The results of the original network may also be overstated due to the fact that the TIMES-SS training set contains 89 of the 124 chemicals in the data set. Eight of the 21 chemicals used in the evaluation of the network by Jaworska, et al. [17] also were part of the TIMES-SS training set. When the network was run without TIMES-SS, i.e. the baseline network, the performance for predicting sensitization potential was still reasonable at ${79}_{75}^{82}\%$ of the time. The performance of predicting LLNA potency class fared less favourably showing a drop in accuracy to only ${49}_{45}^{52}\%$, thus while the ITS-2 network may be unable to predict the LLNA potency class without information from TIMES-SS, it is still performs well in predicting sensitization potential.

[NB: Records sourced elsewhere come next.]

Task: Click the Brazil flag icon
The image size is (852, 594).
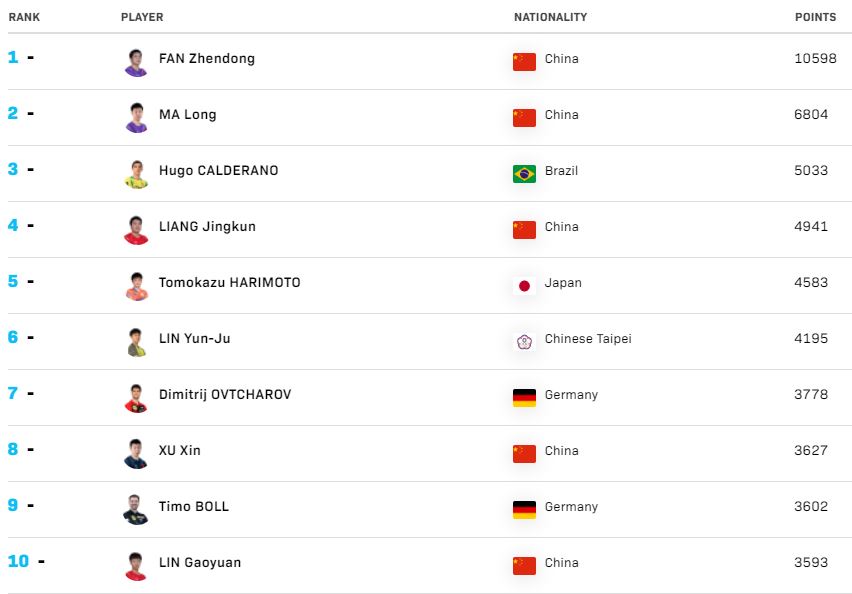Action: (524, 173)
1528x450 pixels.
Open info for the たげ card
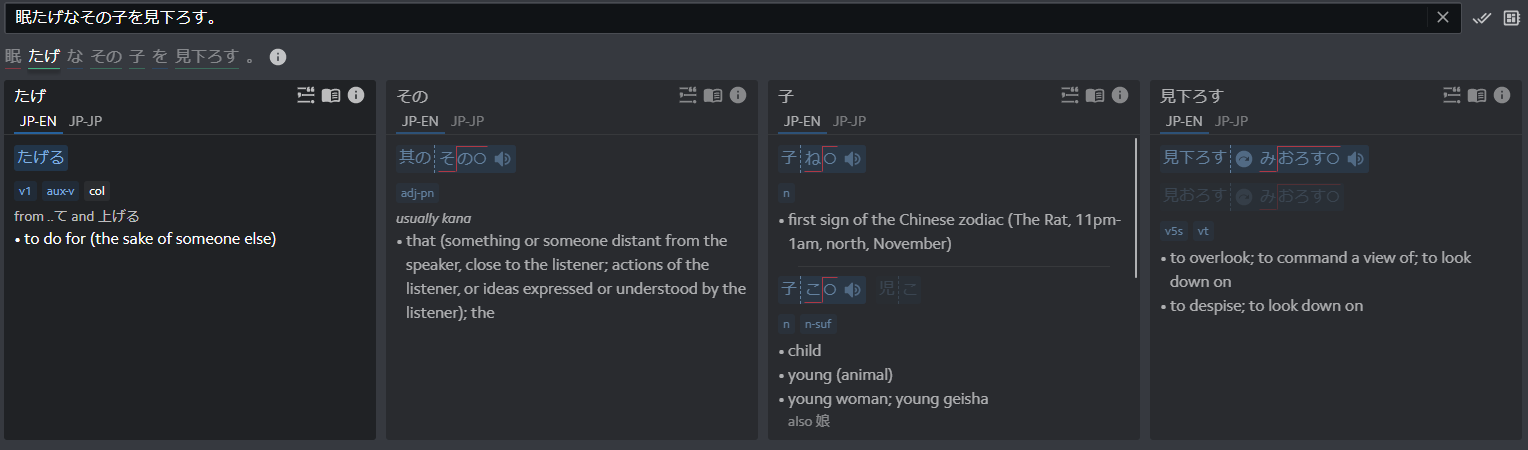[356, 95]
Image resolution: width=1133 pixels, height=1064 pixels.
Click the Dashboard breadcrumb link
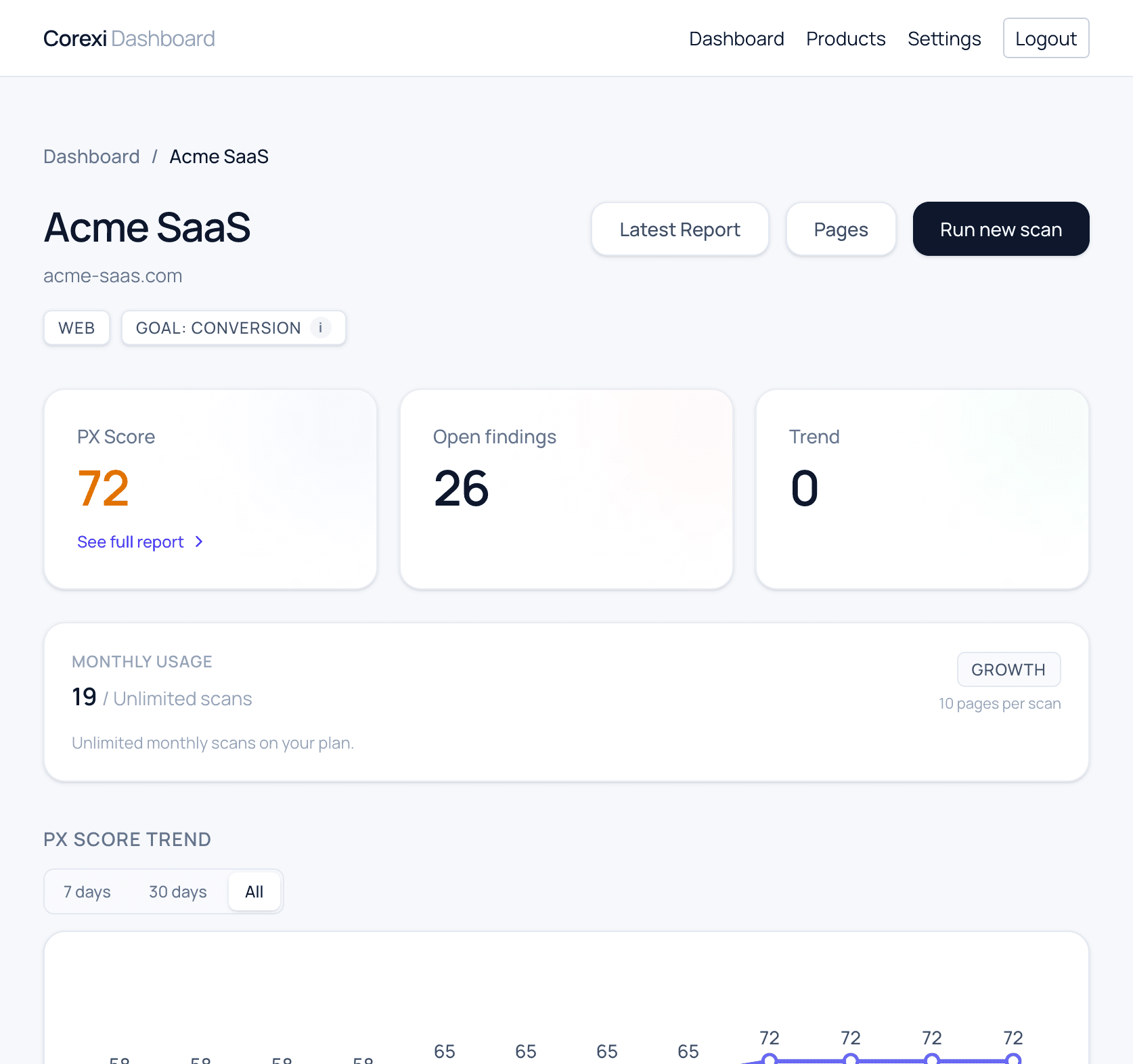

The performance of the network improved when the reaction alert node in lieu of TIMES-SS were included, ${87}_{84}^{89}\%$for sensitization potential, when using the reaction alerts from the OECD QSAR Toolbox with metabolism and autoxidation. A ${54}_{50}^{57}\%$ for LLNA potential class, when the alerts from the OECD QSAR Toolbox without autoxidation were used. Using any other prediction of reaction alerts from the OECD QSAR Toolbox or Toxtree, with or without metabolism yielded better results than the network with no reaction node. This improvement is not surprising given that the reaction alerts and the simulators for autoxidation and metabolism contained within the OECD QSAR Toolbox arise from the TIMES-SS model itself. Given the marginal difference in performance across the different reaction alerts when metabolism/autoxidation was considered, reaction alerts alone as derived from the OECD QSAR Toolbox could be practically used in place of TIMES-SS, for predicting sensitization potential.

Local validity analysis

The local domain analysis identifies chemicals where the network would be most effective at predicting LLNA potency. Although the number of chemicals with a particular reaction domain is small and the confidence intervals for their predictions are high when compared to the overall performance of the network, the results are still clearly significant as can be seen in figure 5. Chemicals identified as Michael acceptors or S_N2 electrophiles have an excellent probability of having their sensitization potential predicted correctly. This fits with what is currently known about the ability of the non-animal assays leading into the network mainly that the DPRACys and KeratinoSens™ assays tend to work best with soft electrophiles [38]. While LLNA class prediction was poor for those with an S_N2 domain, it was excellent for Michael acceptors at ${76}_{66}^{86}\%$, i.e. significantly above the overall class prediction of ${65}_{61}^{69}\%.$ (This could be a reflection on the assays however, which may be good for assessing whether or not a chemical may be a sensitizer, but not its potency.) It also follows that hard electrophiles like acylating agents would have the most difficult time being predicted correctly. We see that this is true, with acylating agents not only having the worst results of all reaction types for predicting sensitization potential but also for LLNA potency class prediction.

Figure 5.

Violin plots showing the probability density for a given prediction. (a) Hazard confidence intervals based on reaction domains; (b) LLNA confidence intervals based on reaction domains.

Conclusions

The cross validation analysis performed herein confirms the previous finding [17] that the ITS-2 model predicts skin sensitization potential with reasonable accuracy. This validation also demonstrated that the ITS-2 network was generally unsuitable for correctly predicting LLNA potency. The strong performance found compared with the original network when using alerts identified by the OECD QSAR Toolbox demonstrated that these can be used in place of TIMES-SS to predict skin sensitization potential.